* Obiettivo *
Trasforma in una lista numerata le righe dell'elenco che vanno da quella contenente "Given: Switch to the Req A tab" fino a quella contenente "will (x=93, y=216).", entrambe incluse, tralasciando le righe vuote.
^^^^
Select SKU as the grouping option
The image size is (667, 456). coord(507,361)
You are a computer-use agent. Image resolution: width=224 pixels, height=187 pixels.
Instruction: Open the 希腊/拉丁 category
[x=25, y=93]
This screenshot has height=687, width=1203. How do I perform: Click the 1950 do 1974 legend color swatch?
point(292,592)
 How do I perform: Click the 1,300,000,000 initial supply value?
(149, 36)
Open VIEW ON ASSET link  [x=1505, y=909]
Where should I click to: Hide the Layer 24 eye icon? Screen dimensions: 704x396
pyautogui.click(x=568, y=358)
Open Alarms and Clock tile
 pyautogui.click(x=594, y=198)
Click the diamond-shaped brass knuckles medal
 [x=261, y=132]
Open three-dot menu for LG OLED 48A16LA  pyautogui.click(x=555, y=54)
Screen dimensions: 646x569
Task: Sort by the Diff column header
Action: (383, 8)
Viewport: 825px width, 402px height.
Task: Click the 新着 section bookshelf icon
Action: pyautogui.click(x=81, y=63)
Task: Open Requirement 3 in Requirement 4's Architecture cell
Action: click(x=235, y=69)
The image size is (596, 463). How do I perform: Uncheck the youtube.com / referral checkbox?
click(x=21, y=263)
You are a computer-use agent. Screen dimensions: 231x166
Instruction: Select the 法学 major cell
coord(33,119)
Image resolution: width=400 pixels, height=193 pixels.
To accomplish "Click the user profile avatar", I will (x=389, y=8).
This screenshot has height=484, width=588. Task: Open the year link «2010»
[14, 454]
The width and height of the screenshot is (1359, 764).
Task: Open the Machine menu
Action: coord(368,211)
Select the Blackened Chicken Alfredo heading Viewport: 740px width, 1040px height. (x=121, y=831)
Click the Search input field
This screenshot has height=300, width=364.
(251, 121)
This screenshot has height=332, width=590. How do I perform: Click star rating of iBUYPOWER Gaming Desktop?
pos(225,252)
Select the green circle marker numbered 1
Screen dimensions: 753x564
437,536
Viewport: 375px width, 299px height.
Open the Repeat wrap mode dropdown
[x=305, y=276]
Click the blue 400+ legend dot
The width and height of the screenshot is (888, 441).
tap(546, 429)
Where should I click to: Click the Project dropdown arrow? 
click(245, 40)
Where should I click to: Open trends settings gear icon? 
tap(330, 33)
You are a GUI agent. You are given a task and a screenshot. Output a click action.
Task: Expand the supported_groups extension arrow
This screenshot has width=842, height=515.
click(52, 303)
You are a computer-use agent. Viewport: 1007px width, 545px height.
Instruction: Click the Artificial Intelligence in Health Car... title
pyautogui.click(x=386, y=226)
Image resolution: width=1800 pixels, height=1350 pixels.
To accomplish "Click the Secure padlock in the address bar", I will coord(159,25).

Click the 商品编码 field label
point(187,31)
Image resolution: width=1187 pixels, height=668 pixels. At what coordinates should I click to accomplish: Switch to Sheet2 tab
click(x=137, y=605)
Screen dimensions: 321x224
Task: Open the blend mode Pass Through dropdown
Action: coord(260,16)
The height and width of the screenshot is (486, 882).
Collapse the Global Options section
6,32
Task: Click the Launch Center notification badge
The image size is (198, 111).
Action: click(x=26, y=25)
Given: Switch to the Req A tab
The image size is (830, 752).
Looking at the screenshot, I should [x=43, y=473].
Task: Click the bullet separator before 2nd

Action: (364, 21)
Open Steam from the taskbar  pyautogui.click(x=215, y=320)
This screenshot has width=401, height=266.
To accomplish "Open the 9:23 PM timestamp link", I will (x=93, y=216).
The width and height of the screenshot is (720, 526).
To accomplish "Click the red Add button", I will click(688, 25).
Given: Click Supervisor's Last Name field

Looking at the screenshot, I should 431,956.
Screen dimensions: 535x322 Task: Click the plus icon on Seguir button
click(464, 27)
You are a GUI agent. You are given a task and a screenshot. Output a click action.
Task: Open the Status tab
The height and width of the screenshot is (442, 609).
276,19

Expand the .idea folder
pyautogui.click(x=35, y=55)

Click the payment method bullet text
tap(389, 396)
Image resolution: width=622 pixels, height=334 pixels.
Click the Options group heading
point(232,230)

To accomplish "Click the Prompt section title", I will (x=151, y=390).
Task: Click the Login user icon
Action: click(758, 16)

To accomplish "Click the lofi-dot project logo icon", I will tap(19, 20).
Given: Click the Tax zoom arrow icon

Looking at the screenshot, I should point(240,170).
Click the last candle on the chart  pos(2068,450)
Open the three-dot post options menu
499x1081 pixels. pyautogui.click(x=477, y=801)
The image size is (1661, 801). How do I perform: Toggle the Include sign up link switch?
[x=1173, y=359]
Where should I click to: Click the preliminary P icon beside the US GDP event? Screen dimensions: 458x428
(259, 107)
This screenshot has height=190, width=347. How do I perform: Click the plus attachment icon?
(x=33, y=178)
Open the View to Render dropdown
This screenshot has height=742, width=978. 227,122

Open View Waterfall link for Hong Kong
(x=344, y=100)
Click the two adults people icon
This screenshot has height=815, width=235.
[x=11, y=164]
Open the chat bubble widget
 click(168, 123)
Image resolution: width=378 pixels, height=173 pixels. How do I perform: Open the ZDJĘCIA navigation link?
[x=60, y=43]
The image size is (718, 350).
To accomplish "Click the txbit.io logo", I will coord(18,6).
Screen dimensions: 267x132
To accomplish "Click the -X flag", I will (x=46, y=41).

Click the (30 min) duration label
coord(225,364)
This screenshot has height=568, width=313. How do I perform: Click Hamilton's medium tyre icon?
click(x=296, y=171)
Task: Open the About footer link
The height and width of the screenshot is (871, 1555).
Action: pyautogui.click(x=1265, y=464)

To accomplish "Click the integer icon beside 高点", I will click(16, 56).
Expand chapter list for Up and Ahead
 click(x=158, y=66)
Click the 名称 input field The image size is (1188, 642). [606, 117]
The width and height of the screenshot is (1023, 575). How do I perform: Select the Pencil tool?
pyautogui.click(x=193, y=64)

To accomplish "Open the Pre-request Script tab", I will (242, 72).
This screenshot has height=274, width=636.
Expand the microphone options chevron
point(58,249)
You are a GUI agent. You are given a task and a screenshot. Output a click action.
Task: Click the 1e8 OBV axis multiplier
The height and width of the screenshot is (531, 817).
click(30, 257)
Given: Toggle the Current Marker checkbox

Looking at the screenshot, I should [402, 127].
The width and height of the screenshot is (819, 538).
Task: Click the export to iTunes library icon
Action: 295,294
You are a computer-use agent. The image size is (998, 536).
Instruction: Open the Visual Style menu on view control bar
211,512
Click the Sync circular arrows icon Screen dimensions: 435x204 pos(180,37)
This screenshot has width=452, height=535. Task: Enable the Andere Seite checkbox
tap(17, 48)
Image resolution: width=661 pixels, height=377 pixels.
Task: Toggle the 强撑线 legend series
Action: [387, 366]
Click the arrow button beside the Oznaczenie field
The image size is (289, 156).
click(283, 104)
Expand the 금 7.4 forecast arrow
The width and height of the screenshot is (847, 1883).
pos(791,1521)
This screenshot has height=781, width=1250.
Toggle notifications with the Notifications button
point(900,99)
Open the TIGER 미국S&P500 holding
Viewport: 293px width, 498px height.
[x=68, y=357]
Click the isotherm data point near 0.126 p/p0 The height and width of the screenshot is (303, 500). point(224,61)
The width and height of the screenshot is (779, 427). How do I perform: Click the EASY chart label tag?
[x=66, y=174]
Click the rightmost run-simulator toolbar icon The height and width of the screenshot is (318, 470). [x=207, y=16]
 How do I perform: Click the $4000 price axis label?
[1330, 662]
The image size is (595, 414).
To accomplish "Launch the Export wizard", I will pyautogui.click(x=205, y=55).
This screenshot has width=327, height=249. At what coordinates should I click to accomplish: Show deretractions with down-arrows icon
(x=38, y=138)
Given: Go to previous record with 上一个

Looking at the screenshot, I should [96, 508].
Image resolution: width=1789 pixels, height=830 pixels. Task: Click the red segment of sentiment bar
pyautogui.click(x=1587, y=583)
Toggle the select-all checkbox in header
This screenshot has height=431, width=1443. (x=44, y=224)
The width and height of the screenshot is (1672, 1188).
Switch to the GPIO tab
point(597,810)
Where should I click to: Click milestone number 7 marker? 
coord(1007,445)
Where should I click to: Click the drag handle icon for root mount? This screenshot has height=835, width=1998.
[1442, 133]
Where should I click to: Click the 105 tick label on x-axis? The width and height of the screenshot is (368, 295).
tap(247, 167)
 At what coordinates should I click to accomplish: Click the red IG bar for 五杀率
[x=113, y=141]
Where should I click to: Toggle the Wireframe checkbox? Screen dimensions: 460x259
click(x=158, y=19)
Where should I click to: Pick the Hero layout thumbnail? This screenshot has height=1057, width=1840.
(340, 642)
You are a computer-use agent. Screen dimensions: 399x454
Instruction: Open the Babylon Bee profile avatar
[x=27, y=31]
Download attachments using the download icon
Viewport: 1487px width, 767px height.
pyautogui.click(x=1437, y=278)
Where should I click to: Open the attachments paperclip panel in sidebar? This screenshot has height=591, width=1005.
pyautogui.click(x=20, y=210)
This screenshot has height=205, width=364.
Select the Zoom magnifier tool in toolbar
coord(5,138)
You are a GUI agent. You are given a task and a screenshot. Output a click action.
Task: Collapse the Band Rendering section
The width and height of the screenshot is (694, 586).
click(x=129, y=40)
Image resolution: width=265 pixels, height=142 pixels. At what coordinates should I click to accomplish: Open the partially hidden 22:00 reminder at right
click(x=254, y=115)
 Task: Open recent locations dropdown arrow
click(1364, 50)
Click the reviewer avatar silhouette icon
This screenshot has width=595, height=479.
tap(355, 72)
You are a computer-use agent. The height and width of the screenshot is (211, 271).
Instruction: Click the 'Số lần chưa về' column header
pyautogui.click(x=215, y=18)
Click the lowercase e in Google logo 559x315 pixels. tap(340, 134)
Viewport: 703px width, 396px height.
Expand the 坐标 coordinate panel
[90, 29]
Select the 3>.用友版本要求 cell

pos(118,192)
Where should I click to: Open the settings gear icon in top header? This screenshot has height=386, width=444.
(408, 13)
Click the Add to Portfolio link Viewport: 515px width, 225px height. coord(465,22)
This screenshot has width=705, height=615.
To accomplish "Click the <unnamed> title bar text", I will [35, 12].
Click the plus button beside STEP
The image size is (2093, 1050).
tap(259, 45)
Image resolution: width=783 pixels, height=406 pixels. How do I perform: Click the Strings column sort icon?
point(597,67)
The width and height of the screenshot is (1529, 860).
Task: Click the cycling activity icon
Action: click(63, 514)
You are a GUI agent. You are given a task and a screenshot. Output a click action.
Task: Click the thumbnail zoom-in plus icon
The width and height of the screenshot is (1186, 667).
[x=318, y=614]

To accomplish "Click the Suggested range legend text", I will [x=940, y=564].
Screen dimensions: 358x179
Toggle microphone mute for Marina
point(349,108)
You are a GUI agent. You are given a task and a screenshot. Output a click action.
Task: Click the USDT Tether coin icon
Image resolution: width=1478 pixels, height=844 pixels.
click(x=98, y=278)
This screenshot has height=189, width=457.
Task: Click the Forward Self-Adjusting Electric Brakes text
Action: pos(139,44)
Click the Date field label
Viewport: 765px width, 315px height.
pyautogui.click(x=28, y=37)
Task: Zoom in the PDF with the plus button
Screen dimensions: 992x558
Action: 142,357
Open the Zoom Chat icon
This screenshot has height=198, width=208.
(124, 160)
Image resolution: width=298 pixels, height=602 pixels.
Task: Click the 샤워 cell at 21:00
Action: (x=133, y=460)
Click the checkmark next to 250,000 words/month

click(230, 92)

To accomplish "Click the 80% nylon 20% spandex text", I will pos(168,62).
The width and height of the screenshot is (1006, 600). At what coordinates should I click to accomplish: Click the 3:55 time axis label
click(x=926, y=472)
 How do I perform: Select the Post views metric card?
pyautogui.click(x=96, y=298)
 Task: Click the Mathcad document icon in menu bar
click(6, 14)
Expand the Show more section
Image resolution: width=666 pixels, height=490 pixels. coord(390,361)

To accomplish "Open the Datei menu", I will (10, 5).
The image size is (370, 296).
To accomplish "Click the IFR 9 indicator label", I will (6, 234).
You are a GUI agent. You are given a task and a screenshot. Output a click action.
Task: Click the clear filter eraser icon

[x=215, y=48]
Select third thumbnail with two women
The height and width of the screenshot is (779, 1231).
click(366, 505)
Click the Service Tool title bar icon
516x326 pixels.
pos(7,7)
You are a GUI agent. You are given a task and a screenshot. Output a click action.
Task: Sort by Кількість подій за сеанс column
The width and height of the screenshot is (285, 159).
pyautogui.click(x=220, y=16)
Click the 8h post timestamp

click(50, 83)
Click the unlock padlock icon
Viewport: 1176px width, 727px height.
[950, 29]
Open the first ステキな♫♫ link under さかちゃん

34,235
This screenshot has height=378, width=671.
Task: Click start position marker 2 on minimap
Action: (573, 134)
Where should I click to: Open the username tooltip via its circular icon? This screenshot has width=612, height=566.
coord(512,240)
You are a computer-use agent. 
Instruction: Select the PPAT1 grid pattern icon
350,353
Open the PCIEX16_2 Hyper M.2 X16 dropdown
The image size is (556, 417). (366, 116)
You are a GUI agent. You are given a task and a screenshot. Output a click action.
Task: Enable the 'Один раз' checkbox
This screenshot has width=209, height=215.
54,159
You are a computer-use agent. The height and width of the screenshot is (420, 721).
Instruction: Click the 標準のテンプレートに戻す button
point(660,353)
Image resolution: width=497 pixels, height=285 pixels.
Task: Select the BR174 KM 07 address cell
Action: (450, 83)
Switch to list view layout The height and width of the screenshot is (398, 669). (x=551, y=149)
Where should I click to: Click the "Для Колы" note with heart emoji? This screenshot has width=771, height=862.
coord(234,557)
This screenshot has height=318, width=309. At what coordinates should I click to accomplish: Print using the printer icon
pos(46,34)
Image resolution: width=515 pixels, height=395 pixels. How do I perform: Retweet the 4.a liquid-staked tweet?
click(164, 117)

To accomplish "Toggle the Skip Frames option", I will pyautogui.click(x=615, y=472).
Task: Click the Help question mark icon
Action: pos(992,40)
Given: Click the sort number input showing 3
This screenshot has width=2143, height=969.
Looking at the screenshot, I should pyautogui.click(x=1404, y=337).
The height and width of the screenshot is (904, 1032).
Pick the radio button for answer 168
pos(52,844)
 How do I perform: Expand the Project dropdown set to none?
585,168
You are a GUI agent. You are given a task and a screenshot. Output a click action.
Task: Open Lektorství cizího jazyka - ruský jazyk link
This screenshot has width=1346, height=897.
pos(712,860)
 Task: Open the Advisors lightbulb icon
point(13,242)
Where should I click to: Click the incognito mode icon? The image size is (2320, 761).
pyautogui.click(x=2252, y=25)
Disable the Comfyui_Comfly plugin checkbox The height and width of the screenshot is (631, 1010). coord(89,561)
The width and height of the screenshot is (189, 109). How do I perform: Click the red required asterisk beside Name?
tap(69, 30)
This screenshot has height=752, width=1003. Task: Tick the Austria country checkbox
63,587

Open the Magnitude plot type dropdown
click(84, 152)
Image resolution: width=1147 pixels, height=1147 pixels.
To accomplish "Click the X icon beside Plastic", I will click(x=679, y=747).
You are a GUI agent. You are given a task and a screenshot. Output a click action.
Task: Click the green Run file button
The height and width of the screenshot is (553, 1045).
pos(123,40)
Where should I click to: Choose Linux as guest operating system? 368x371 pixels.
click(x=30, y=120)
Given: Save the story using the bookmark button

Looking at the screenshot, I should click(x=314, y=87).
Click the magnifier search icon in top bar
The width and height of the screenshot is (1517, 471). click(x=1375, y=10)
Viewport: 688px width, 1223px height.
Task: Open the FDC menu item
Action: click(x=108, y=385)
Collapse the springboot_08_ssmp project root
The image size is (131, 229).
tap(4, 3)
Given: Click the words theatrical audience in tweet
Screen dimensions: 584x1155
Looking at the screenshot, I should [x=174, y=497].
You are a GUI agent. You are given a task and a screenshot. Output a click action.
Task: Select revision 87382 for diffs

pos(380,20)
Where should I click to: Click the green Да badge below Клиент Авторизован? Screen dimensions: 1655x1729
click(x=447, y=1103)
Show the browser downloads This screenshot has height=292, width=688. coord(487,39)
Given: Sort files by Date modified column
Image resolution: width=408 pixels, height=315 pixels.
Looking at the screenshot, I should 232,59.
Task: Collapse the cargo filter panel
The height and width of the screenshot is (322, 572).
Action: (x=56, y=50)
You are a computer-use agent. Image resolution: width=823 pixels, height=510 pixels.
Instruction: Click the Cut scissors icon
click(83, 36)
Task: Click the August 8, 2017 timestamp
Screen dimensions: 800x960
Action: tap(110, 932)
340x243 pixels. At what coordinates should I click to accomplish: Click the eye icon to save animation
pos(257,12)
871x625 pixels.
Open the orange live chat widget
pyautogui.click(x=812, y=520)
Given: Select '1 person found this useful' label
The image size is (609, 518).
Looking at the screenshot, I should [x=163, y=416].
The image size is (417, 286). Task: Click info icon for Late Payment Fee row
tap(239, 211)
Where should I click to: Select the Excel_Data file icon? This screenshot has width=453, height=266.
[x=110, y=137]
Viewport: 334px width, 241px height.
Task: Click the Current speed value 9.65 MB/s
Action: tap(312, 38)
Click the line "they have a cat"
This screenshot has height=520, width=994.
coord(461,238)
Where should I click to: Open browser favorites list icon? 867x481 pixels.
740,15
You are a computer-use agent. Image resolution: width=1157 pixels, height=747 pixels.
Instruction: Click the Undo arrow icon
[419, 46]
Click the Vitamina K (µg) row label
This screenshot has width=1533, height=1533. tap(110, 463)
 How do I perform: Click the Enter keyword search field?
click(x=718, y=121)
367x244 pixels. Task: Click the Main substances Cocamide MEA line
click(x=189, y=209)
^^^^
* Soluzione *
1. Given: Switch to the Req A tab
2. The image size is (830, 752).
3. Looking at the screenshot, I should [x=43, y=473].
4. Task: Click the bullet separator before 2nd
5. Action: (364, 21)
6. Open Steam from the taskbar  pyautogui.click(x=215, y=320)
7. This screenshot has width=401, height=266.
8. To accomplish "Open the 9:23 PM timestamp link", I will (x=93, y=216).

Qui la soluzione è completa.